Las culturas aparecidas han creado formas de convivencia, para nada benévolas, a través de las cuales unas comunidades dominan a otras con las herramientas del caso y del contorno. Tales herramientas son tan letales como las que trae el soldado español, ajustadas a su desarrollo cultural pero destinadas a propósitos de dominación y defensa como los del continente europeo. Tienen sus eficaces armas y sus ideas invariables sobre la imposición de unas personas sobre otras y de un gentilicio sobre estirpes distintas, preocupándose solo por los beneficios materiales que obtienen de sus movimientos.

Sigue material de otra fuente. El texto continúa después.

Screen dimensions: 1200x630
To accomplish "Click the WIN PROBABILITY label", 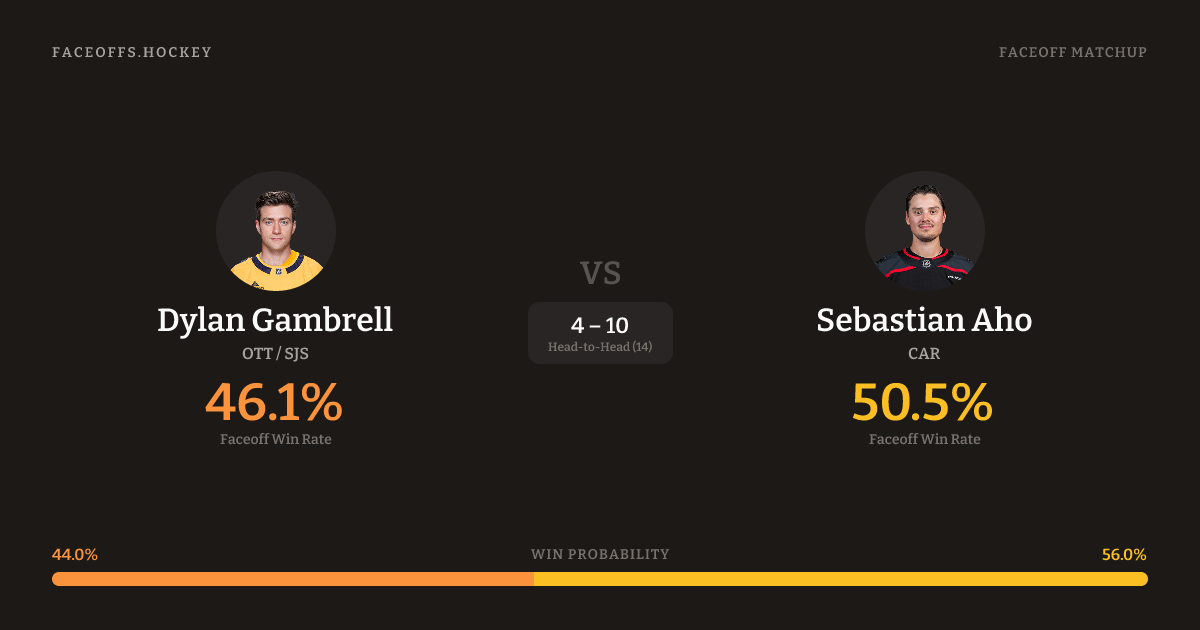I will [x=600, y=554].

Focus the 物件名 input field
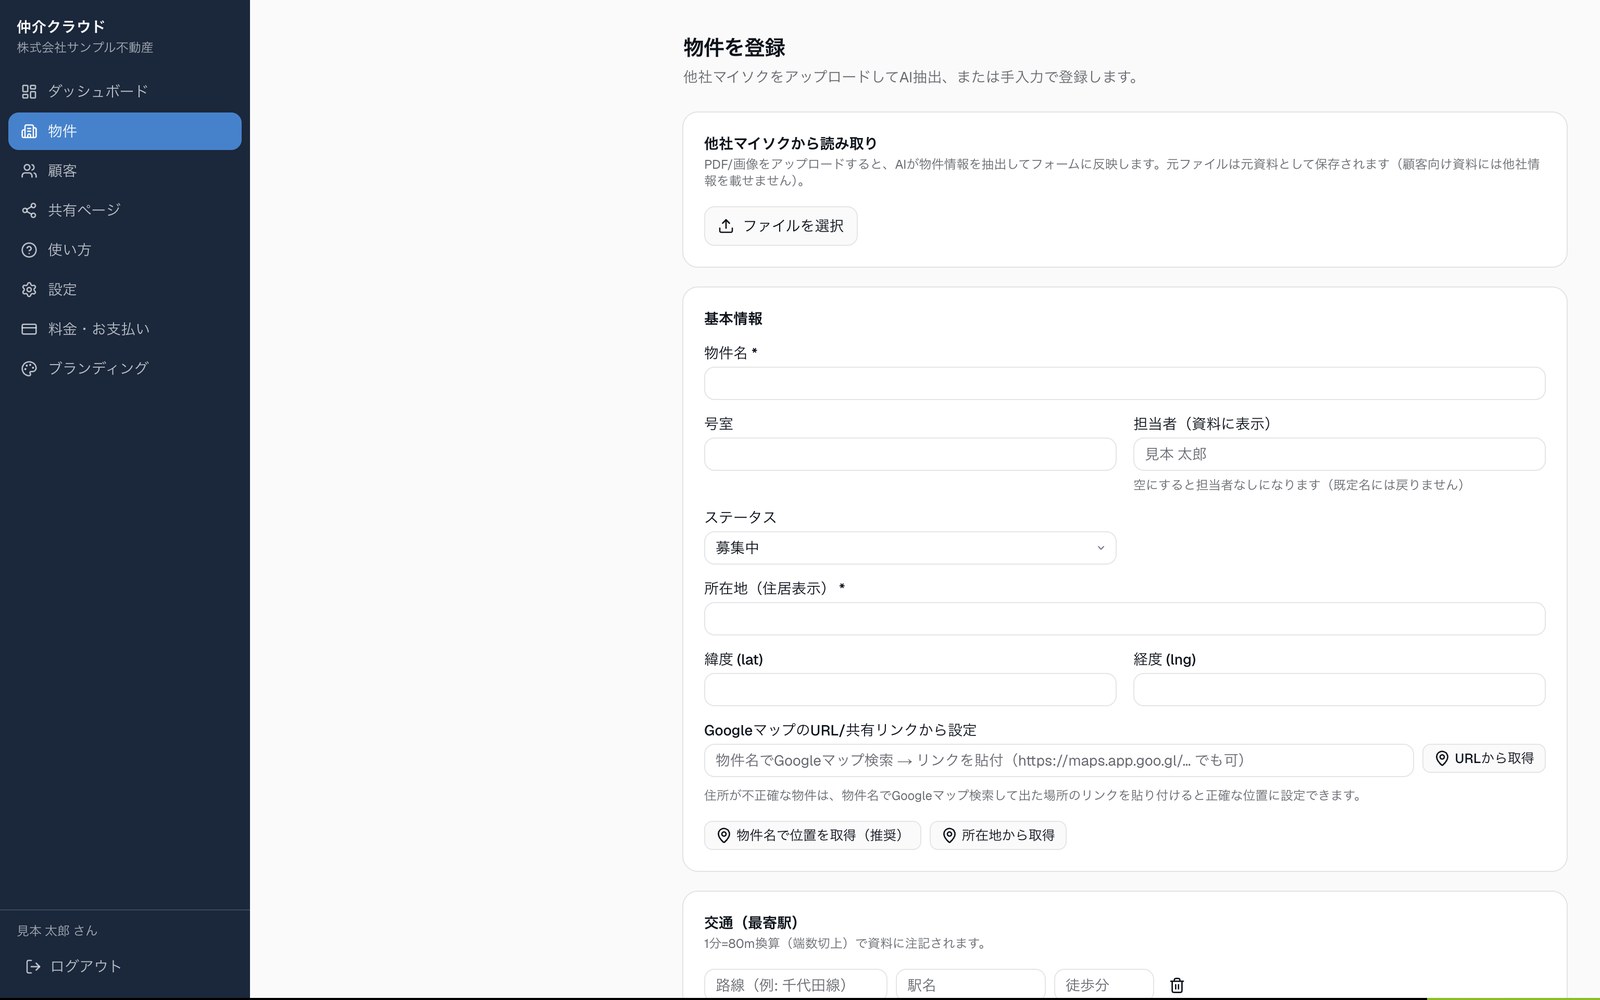[x=1124, y=383]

No hay aquí ángeles con taparrabos, ni mancebos angelicales, ni un paraíso que va a ser avasallado por hombres que tienen pólvora y cañones a su servicio, sino un universo de diferentes características que hace lo que hicieron los europeos cuando se afirmaron los poderes del mundo moderno: matar para conquistar, esclavizar, tumbar ídolos para levantar otros, decapitar, sacarse las tripas y comérselas, depredar para imponer un determinado tipo de dominación.
Es una lástima que el ministro Albares, antes de ponerse de rodillas en el confesionario para cantar babosadas, no hubiese conocido la existencia de esos guerreros pavorosos con cuchillas de piedra que venían matándose desde su antigüedad. O que no hubiera entendido que no es lo mismo tratar con el papa Borgia que con León XIV, o que las guerras de antaño en no pocas ocasiones se parecen como gotas de agua a las de ogaño; y que no solo conviene leer al padre Las Casas, sino también a la criolla sor Juana, por ejemplo, para cambiar las informaciones tendenciosas por las sutilezas de un refinamiento nacido de un vínculo cultural que merece atención respetuosa.
O que no se le hubiera ocurrido, cuando vive en la cúpula de una gestión empeñada en la recuperación de la “memoria histórica”, pedir ayuda profesional. Pero no solo de historiadores de izquierda, sino también de un maestro de primeras letras que trabaje como asesor comunicacional.